Now, if the detectives find some solid evidence, like the DNA of the assailant on the victim, it might help them narrow down their suspicions.
So, in the new crime scene, which is now the forest, CSIs first scour the surroundings and look at the body carefully, in search of weaponry, hair, skin, nails, blood, or any bodily fluid. At this point, the CSI would send them to a forensic lab for DNA analysis.
Forensic DNA analysis
We know that every individual has visibly unique fingerprints, but that’s not the case with DNA. Of the 3 billion DNA molecules in our body, we share 99.9% of DNA with other humans, since these are responsible for coding the fundamental proteins essential for our survival. The only aspect that’s unique to us is the 3 million or so non-coding DNA.
Back in the lab, the preparation of DNA profiling begins with extracting the DNA from the evidence samples. These samples often do not have enough DNA to carry out multiple tests, so scientists use a Polymerase chain reaction or PCR machine that replicates the available DNA sample to increase its total amount.
Next, the DNA samples are put through STR or Short Tandem Repeats analysis, where the focus lies on very specific sections inside the junk DNA. Scientists try to find the number of short repeating patterns of the C, G, A, and T base pairs present in a particular DNA sequence.

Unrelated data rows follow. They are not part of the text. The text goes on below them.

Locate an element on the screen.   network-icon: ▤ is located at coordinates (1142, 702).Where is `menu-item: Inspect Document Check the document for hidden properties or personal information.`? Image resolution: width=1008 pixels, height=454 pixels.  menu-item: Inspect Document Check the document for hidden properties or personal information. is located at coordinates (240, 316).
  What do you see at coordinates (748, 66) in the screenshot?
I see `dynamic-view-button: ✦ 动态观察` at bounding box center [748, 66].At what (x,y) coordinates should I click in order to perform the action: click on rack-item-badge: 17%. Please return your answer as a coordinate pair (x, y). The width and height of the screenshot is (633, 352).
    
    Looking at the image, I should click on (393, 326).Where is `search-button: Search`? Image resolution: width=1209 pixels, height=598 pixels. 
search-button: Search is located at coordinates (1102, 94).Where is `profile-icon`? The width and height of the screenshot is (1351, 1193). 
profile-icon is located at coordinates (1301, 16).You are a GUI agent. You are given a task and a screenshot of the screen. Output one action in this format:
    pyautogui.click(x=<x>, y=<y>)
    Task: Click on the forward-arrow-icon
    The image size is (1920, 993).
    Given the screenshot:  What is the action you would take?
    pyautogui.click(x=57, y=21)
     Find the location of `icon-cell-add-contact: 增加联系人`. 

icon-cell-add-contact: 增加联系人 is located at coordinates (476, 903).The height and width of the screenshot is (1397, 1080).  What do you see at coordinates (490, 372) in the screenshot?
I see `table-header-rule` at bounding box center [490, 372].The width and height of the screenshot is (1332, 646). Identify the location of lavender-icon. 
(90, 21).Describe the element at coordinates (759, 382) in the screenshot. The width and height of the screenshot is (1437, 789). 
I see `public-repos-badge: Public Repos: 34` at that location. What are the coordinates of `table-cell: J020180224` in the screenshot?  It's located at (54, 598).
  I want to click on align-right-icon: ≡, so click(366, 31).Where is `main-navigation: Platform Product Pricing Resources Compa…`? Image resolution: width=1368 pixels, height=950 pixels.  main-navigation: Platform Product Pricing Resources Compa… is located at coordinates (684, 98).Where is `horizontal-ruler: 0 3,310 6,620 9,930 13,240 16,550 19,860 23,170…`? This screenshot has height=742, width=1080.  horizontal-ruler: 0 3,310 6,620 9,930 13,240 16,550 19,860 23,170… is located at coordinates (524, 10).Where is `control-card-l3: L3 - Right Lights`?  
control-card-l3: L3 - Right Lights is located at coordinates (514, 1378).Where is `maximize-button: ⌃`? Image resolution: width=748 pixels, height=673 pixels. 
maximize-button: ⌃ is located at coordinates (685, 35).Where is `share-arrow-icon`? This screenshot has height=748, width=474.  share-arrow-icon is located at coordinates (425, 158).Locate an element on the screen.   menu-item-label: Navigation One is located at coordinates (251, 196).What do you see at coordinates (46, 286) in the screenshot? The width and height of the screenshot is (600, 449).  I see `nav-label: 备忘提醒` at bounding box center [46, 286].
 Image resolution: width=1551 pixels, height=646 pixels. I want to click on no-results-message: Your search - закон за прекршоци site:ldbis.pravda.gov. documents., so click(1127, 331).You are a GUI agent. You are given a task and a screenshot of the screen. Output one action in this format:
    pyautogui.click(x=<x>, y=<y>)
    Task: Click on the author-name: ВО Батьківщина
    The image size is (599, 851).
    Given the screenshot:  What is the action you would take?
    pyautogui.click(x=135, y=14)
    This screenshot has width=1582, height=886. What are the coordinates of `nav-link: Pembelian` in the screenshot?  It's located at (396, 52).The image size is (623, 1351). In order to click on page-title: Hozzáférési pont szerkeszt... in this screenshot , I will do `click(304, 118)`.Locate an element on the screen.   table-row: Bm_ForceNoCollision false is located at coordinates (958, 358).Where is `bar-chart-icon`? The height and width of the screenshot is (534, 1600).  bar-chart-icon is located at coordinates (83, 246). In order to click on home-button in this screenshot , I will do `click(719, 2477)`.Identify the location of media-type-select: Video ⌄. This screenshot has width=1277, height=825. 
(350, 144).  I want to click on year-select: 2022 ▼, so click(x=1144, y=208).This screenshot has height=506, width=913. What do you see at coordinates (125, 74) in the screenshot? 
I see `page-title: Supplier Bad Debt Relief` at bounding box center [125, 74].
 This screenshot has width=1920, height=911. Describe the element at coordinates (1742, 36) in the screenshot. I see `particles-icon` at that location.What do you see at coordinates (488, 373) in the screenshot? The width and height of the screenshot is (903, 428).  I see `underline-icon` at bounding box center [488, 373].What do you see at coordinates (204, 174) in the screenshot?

For example, we take two different STR spots for the same DNA strand for 4 different samples and try to find the number of AGAT repeats in each of them. The first sample has 6 six repeats at spot one and 12 repeats at spot 2; the second has 7 and 8, while the third one has 2 and 8. These patterns differ from one person to another and can help us distinguish one DNA profile from another.
After running STR analysis on the blood, hair, and skin cells the scientists have found two DNA samples of two different people, cross-referencing shows that one set belonged to the victim, so the other must be from the suspect! If the STR results of the DNA sample from the suspect are tallied and matched with that found in evidence, the police can finally prove that the suspect was near the victim when she was attacked.
So doesn’t that confirm that the estranged partner is the murderer, just as it would in a Crime Drama? Well, forensic evidence isn’t always the cast-iron proof we assume it to be. Most of us leave a lot of our DNA where ever we stand, sit or touch, and unfortunately, if a crime is committed at that place and forensic evidence is used as the ultimate proof, many innocent people might end up being incriminated. This is why forensic results are interpreted with caution in a court of law.
There is no denying that forensic science helps provide justice for innocent and guilty people alike. There is no escaping from the eyes of forensic science; it can untangle the puzzling shreds of evidence, materialize molecular clues, and even detect invisible traces left behind at the scene of a crime.